### Dataset records
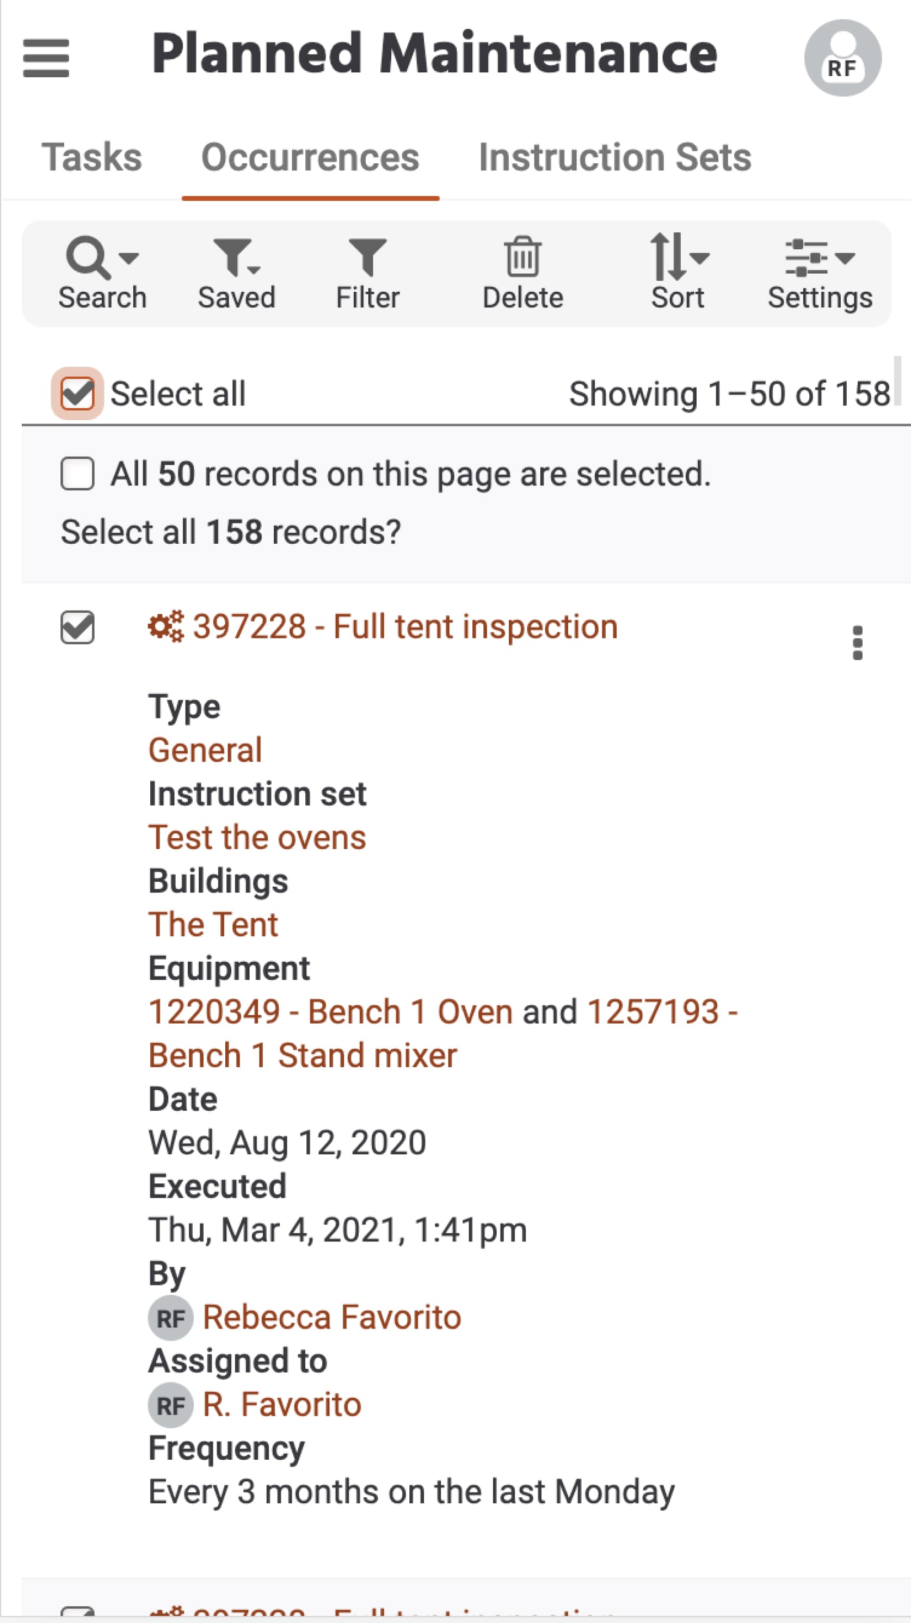This screenshot has width=911, height=1623.
Task: Switch to the Instruction Sets tab
Action: (x=614, y=157)
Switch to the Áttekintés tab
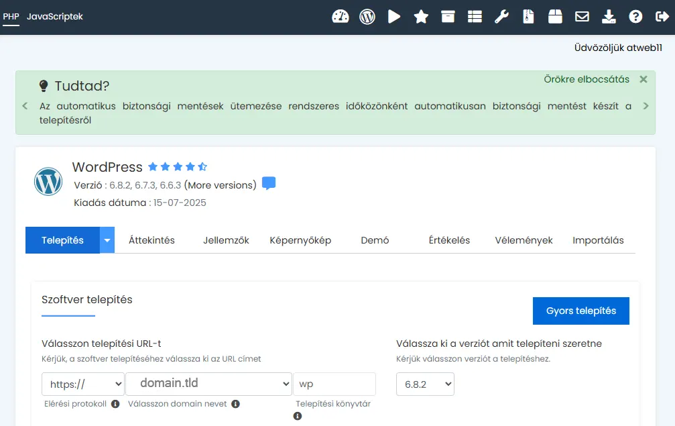The width and height of the screenshot is (675, 426). pos(151,240)
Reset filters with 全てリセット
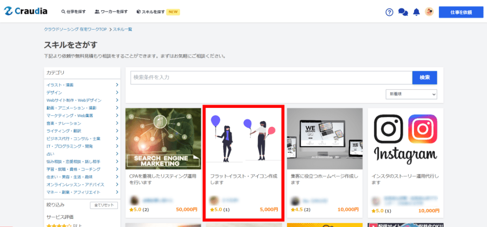Screen dimensions: 487x227 104,205

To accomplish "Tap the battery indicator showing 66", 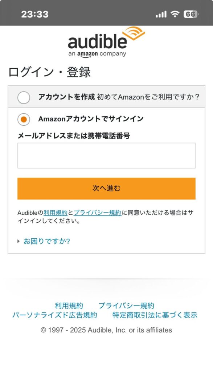I will point(191,14).
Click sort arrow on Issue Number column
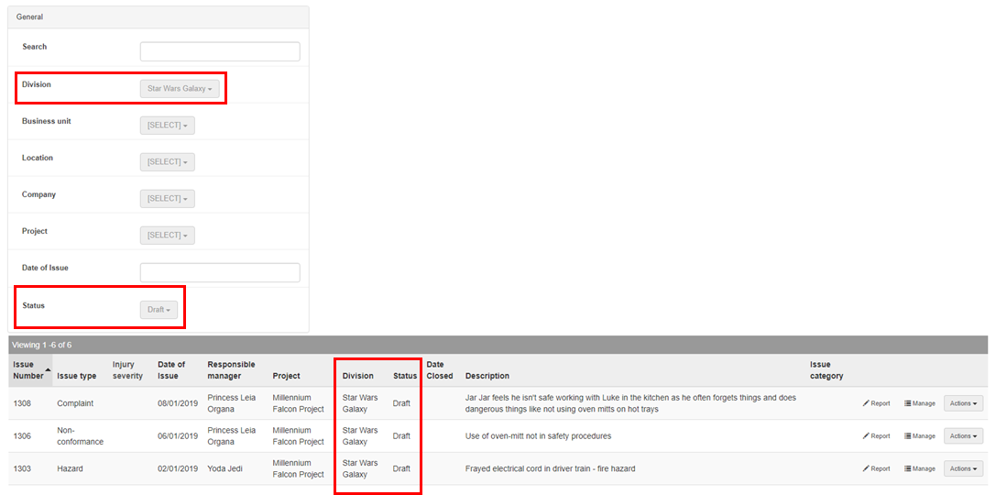The image size is (996, 495). click(x=48, y=369)
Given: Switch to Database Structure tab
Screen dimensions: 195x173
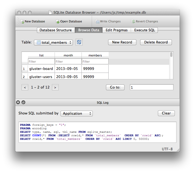Looking at the screenshot, I should pos(56,30).
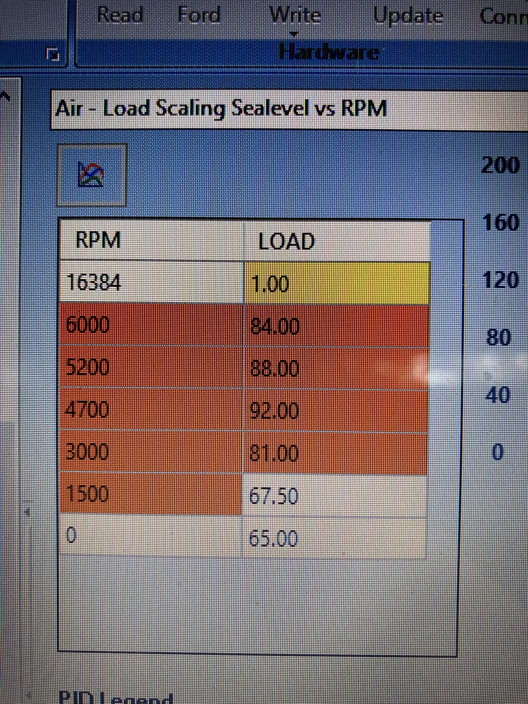The image size is (528, 704).
Task: Click the Hardware group dialog launcher icon
Action: pos(53,54)
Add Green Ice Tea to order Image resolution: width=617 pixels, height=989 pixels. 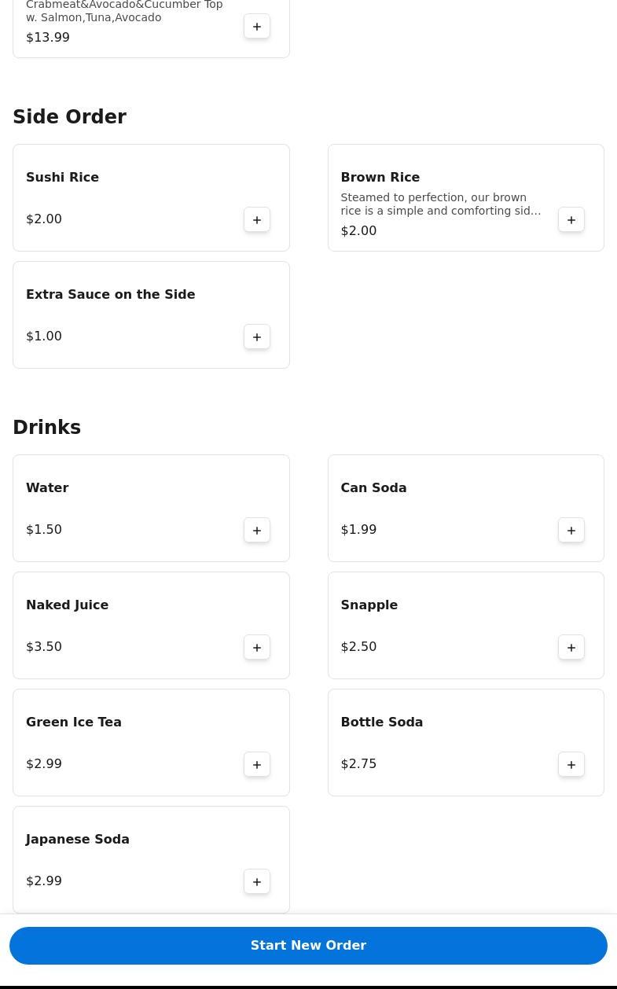(257, 764)
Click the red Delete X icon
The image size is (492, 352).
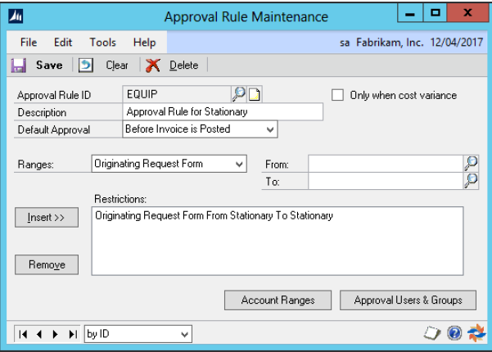(152, 65)
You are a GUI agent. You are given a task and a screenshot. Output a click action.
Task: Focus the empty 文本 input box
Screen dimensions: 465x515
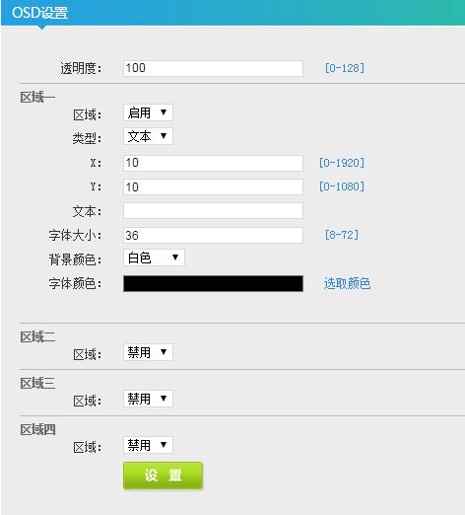pyautogui.click(x=213, y=210)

### How to complete this task
Please copy, exactly as written, the lines from the one that contains "Task: Focus the empty 文本 input box" through the end of the records, both ends included. Do not include the pictures.

### Exercise answer
Task: Focus the empty 文本 input box
Screen dimensions: 465x515
pyautogui.click(x=213, y=210)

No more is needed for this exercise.